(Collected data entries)
▬▬▬

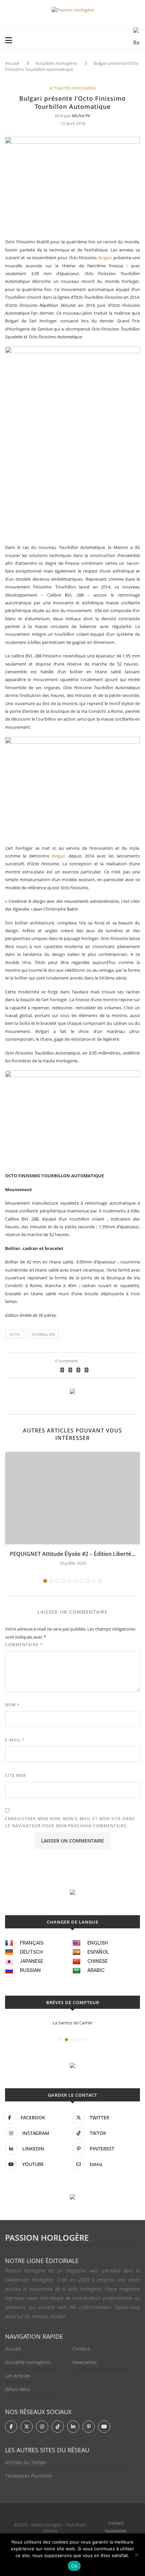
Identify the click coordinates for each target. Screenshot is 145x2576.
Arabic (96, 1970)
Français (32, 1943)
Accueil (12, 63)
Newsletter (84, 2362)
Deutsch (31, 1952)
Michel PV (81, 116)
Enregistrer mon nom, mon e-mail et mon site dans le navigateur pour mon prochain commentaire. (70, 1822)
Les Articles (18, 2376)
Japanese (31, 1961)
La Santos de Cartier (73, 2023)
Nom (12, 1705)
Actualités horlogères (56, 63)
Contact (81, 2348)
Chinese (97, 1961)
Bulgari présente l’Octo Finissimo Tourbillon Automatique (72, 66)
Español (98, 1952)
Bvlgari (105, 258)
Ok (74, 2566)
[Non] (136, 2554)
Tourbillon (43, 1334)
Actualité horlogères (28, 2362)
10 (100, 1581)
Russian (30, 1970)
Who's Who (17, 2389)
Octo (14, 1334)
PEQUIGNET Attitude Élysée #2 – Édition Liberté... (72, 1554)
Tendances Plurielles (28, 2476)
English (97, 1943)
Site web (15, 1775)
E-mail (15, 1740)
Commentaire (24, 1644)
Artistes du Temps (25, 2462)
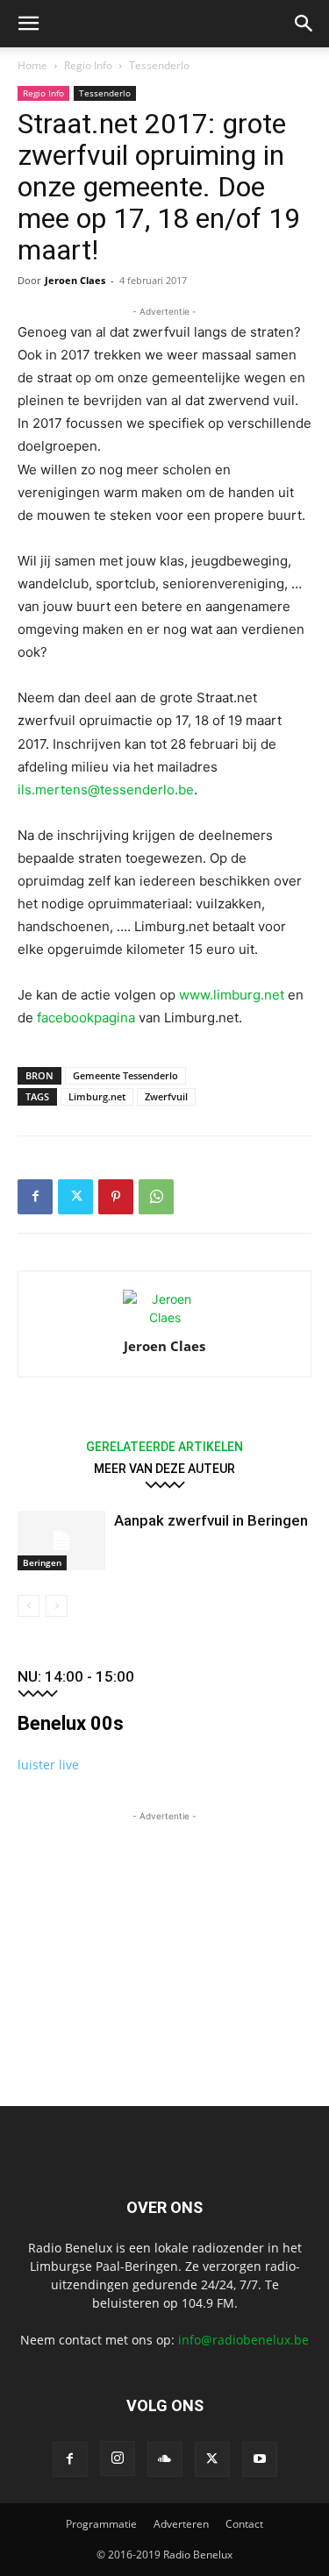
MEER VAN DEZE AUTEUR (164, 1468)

▬▬▬

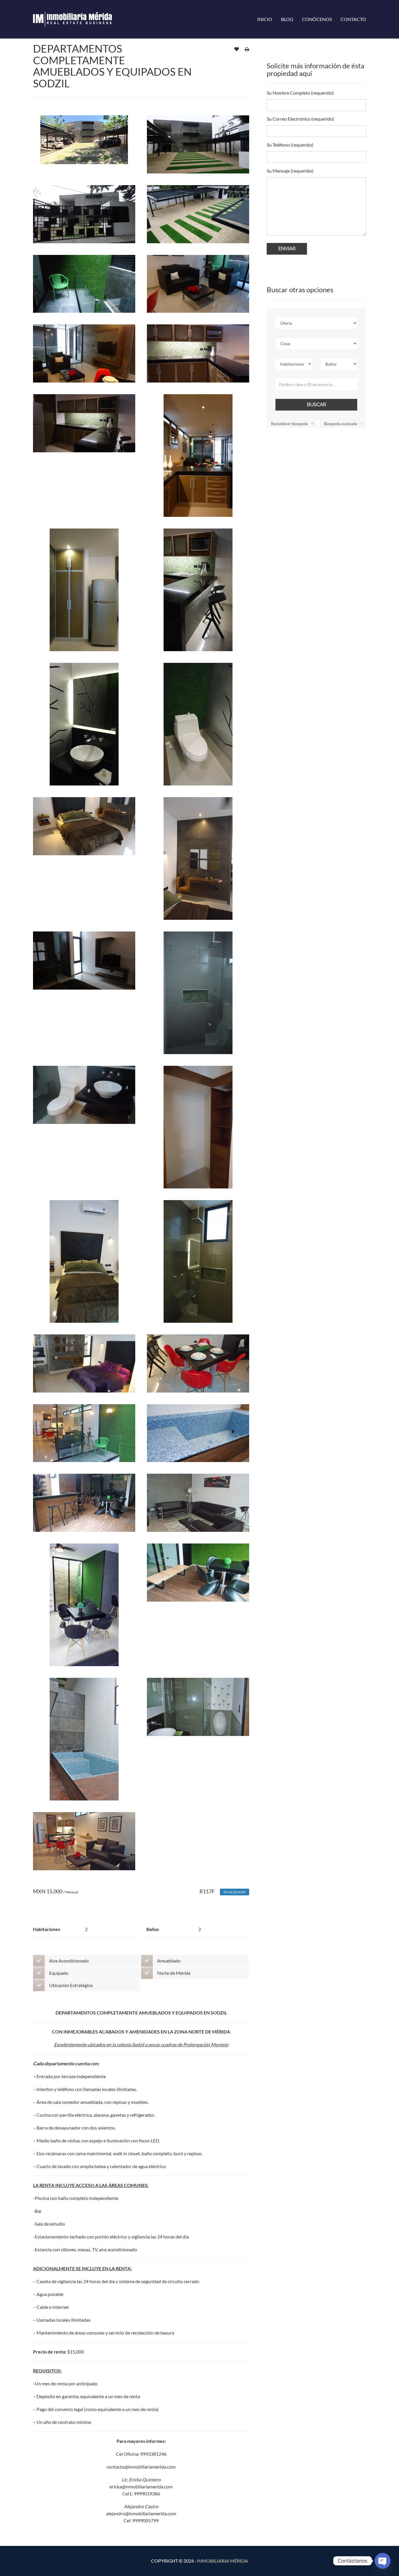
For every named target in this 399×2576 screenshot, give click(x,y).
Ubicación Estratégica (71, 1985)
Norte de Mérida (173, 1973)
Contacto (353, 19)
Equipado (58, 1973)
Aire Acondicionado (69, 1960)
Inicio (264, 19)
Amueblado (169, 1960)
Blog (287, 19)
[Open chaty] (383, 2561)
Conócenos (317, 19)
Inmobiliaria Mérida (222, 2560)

▬▬▬

Starting from the records above, copy each line where the string "mail" is found.

Enregistrer mon nom, mon e-mail et mon site dans le navigateur pour mon prochain commentaire. (70, 1822)
E-mail (15, 1740)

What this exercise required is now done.